New Brunswick: 59 records, June 7 to 28; 37 records, June 13 to 19.

New York: 23 records, June 3 to July 1; 13 records, June 5 to 12.

Pennsylvania: 41 records, May 28 to June 13; 32 records, May 30 to June 8 (Harris).


DENDROICA TIGRINA (Gmelin)

CAPE MAY WARBLER

Plate 29

HABITS

This is the bird that made Cape May famous. Dr. Stone (1937) suggests that it has “served to advertise the name of Cape May probably more widely than has been done in any other way.” The inappropriate name Cape May warbler was given to it by Alexander Wilson (1831), who described and figured it from a specimen of an adult male taken by his friend, George Ord, in a maple swamp in Cape May County, N. J., in May, 1811. He never saw it in life and never obtained another specimen. Audubon never saw it in life, the specimens figured by him having been obtained by Edward Harris near Philadelphia. Nuttall apparently never saw it.
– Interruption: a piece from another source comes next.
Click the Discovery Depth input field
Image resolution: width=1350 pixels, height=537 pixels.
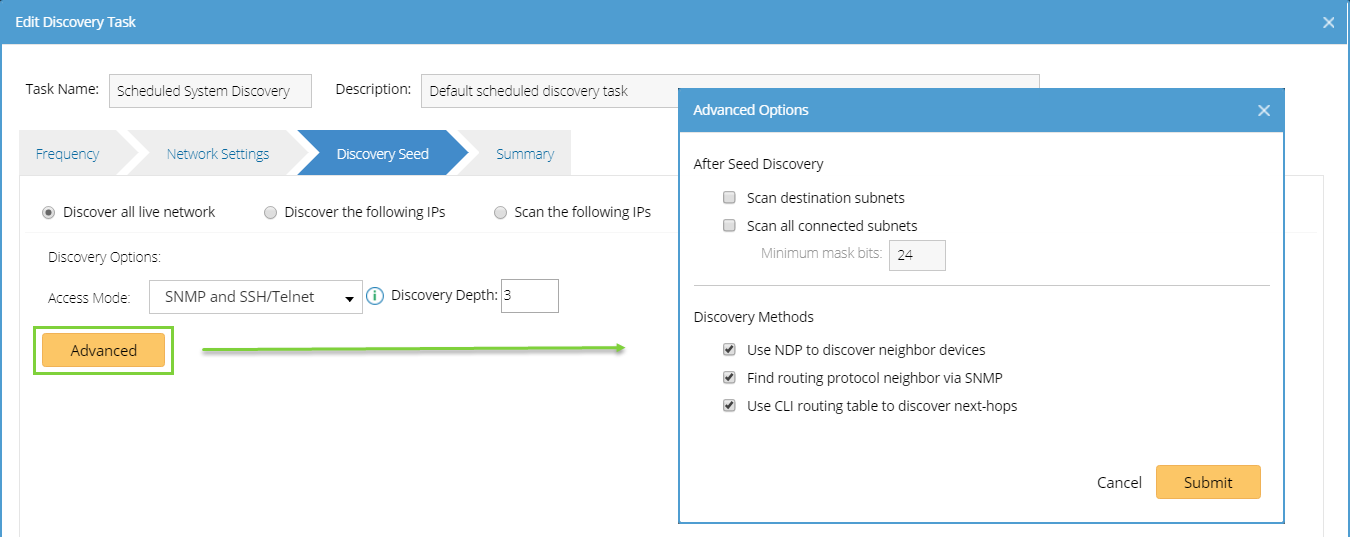click(x=529, y=296)
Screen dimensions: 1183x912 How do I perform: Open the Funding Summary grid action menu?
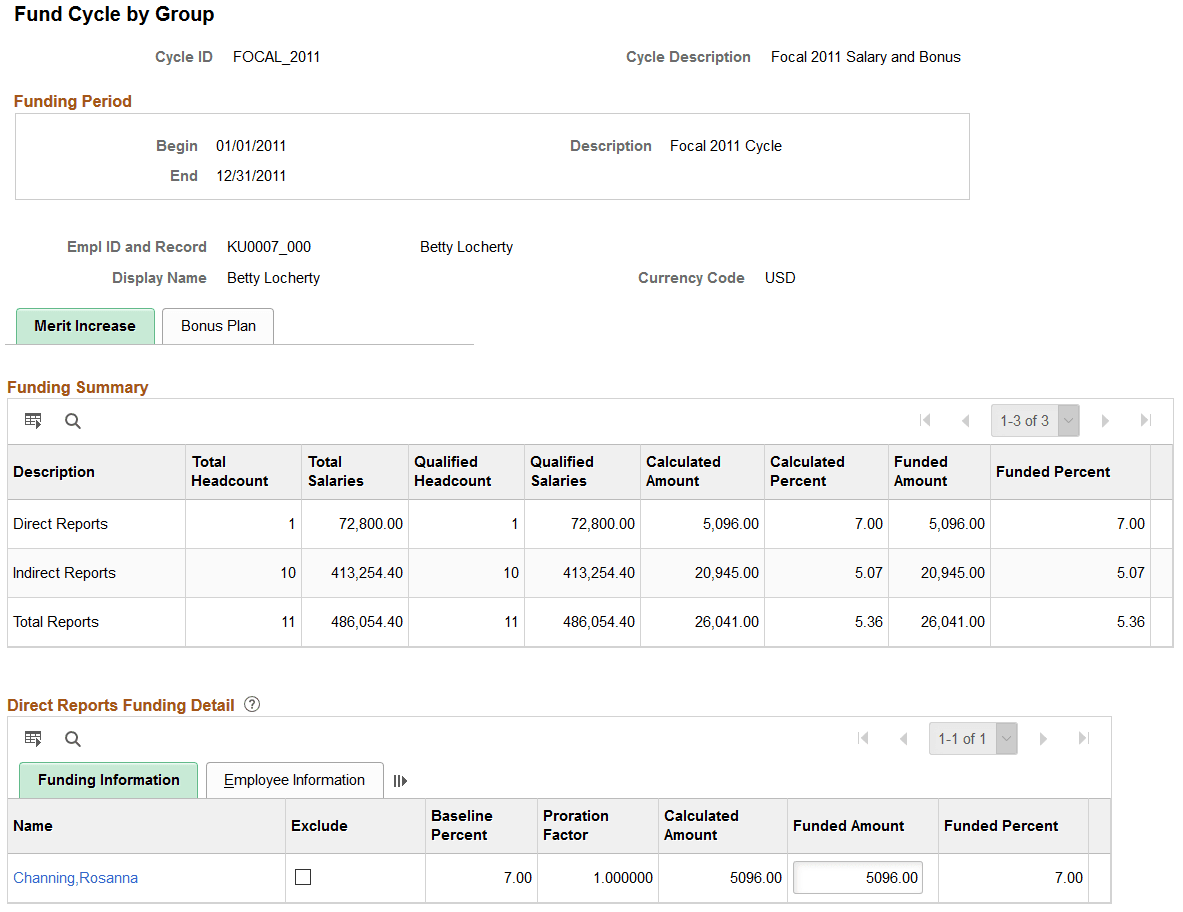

Dr. Stone (1937) writes: “Curiously enough it seems never to have been recorded again at Cape May until September 4, 1920, when I recognized one in a shade tree on Perry Street in company with some Chestnut-sided Warblers. Since then we have seen a few nearly every year in spring and fall both at Cape May and at the Point.” It is perhaps not to be wondered at that the early ornithologists knew so little about it before 1860, for bird observers were few and widely scattered in those days, and the Cape May warbler is only a hurried migrant through the United States over a very wide immigration range, nowhere very abundant, and its numbers seem to fluctuate from year to year.